On the Average-Offset Pair-Partitioning of Polynomial Roots

We develop a unified framework for parameterizing the roots of depressed polynomial equations of any degree, extending Po-Shen Loh's elegant "average ± offset" approach to the quadratic formula. For a depressed polynomial of degree n, the n roots (which sum to zero by Vieta's relations) are partitioned into ⌊n/2⌋ pairs, each of the form Ai±Bi, together with a lone root −2∑Ai when n is odd. This parameterization automatically satisfies the sum constraint and reduces the root-finding problem to a system of equations in the pair-center and pair-spread parameters. We carry out this program explicitly for degrees 2 through 5, recovering and unifying classical results (the quadratic formula, Vieta's trigonometric solution for cubics, Ferrari's method for quartics) within a single conceptual framework.
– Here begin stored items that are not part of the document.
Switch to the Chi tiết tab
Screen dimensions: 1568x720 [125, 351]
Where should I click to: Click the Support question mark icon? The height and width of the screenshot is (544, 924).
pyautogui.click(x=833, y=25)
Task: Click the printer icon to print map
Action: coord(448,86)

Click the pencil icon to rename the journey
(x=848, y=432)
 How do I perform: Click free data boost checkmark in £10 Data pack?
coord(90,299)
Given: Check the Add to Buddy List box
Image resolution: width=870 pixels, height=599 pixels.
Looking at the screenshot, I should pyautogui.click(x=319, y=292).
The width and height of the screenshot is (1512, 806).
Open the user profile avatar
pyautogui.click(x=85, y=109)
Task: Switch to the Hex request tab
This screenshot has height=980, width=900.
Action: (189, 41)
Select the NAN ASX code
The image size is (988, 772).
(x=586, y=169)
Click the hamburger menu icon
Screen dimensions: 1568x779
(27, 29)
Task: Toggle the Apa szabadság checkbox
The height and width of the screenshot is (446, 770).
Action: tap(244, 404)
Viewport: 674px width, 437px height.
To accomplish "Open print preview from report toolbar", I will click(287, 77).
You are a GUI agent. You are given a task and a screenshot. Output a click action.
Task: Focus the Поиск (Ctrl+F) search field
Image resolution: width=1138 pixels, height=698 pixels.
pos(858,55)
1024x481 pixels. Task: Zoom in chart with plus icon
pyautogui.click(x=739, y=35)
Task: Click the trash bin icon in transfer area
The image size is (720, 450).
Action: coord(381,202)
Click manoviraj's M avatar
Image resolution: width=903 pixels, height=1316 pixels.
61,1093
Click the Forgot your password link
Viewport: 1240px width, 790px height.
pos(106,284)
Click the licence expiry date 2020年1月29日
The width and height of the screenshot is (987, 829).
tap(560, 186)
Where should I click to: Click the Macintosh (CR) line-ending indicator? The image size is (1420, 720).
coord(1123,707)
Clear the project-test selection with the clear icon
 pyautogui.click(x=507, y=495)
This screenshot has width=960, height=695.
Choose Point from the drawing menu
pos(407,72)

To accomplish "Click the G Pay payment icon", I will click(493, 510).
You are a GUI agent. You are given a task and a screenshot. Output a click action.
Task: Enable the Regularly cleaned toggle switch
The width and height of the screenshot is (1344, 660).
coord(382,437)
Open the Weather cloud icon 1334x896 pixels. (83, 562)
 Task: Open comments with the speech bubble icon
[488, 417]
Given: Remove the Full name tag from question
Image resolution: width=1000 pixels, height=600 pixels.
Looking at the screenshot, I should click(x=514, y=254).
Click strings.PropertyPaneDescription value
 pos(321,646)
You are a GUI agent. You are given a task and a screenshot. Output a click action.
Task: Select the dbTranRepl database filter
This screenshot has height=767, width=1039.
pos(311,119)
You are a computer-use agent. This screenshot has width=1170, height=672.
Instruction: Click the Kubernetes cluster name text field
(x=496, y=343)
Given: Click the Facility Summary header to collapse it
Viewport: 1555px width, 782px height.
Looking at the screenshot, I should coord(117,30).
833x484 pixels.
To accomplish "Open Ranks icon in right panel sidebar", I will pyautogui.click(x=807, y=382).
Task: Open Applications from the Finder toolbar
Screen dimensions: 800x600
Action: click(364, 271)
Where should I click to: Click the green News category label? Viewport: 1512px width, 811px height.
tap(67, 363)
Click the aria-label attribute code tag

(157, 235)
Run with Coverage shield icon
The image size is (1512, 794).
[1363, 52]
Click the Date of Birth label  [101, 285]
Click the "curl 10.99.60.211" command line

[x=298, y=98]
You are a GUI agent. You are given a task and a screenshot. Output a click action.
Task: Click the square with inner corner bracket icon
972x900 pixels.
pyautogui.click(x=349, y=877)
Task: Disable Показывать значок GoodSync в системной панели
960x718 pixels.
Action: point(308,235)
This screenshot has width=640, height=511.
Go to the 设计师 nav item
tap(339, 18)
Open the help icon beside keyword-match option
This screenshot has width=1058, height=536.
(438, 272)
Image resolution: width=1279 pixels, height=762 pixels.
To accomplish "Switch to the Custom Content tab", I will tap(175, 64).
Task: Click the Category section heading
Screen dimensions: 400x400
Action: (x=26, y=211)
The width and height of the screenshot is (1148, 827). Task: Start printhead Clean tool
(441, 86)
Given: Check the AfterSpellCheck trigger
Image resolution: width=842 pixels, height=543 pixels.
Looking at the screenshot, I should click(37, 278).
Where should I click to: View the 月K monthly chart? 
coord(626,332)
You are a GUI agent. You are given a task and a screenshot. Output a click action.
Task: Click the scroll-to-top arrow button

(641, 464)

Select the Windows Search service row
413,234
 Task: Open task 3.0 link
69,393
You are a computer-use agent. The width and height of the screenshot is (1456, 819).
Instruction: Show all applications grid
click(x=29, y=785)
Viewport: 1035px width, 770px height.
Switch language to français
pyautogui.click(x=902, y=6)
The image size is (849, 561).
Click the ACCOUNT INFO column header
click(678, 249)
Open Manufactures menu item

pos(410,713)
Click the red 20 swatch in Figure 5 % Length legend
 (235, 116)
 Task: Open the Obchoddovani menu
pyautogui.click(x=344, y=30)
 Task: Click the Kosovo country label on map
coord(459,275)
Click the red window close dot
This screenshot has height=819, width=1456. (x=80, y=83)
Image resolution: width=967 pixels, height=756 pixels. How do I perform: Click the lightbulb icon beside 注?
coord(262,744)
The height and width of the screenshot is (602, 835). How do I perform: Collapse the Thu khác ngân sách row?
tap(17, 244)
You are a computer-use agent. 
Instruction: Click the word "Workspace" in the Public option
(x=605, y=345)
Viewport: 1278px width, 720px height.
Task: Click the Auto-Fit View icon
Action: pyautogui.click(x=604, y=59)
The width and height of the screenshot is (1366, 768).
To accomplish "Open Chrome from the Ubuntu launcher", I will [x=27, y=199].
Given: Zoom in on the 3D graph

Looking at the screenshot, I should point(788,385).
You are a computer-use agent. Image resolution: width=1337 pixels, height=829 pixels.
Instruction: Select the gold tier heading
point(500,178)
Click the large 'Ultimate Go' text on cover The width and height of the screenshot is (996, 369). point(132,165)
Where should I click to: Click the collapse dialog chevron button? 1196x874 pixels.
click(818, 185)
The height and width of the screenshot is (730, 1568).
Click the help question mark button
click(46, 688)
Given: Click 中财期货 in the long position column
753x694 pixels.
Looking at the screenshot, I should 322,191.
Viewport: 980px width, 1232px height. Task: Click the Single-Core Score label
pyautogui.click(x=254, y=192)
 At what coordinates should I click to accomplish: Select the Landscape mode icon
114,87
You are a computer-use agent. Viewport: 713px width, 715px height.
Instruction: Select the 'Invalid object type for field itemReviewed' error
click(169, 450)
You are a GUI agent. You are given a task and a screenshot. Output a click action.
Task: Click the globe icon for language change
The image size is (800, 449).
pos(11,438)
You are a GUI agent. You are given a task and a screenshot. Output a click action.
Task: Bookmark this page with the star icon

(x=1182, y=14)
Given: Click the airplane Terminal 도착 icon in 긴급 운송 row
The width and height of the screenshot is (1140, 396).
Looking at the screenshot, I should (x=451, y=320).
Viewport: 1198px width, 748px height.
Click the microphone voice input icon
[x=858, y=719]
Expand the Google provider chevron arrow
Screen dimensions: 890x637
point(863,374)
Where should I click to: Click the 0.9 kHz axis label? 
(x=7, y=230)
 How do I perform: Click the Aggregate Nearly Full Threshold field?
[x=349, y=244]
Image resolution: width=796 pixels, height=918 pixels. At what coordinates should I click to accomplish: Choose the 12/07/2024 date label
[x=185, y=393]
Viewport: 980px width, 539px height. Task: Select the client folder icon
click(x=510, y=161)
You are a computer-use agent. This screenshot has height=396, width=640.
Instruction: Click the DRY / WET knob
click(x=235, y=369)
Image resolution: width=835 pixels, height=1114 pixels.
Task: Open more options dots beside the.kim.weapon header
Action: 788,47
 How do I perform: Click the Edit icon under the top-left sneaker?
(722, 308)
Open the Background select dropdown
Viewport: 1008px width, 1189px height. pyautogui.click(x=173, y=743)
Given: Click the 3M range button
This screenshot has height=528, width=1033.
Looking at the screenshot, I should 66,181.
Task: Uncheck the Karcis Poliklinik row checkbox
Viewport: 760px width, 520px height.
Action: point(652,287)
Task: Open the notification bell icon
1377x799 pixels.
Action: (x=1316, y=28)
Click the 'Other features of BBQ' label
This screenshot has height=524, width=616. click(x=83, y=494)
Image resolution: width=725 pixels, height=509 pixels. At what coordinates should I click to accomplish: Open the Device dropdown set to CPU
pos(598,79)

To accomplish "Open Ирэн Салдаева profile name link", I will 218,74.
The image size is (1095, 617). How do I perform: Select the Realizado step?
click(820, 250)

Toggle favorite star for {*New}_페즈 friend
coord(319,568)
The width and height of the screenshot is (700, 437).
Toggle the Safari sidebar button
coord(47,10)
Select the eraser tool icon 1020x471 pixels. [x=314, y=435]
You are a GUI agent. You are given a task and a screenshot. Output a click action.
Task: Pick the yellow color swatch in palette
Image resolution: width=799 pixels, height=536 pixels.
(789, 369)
For each degree, we derive novel structural results: a canonical factorization of the discriminant into intra-pair, cross-pair, and lone-root factors; a Sign Purity Theorem relating the discriminant's sign directly to the pair-spread parameters; necessary conditions on coefficients for all-real roots via a positive-definite energy form; and a complete classification of codimension-1 bifurcations governing root-type transitions. At degree 5, we give a precise accounting of why the resolvent system exceeds degree 4, providing a concrete geometric interpretation of the Abel-Ruffini obstruction through the lens of pair-partition combinatorics and the simplicity of A5. The framework extends naturally to arbitrary degree n, where the number of pair-partitions grows as (n−1)!! for even n, yielding resolvents whose degrees exceed 4 for all n≥5.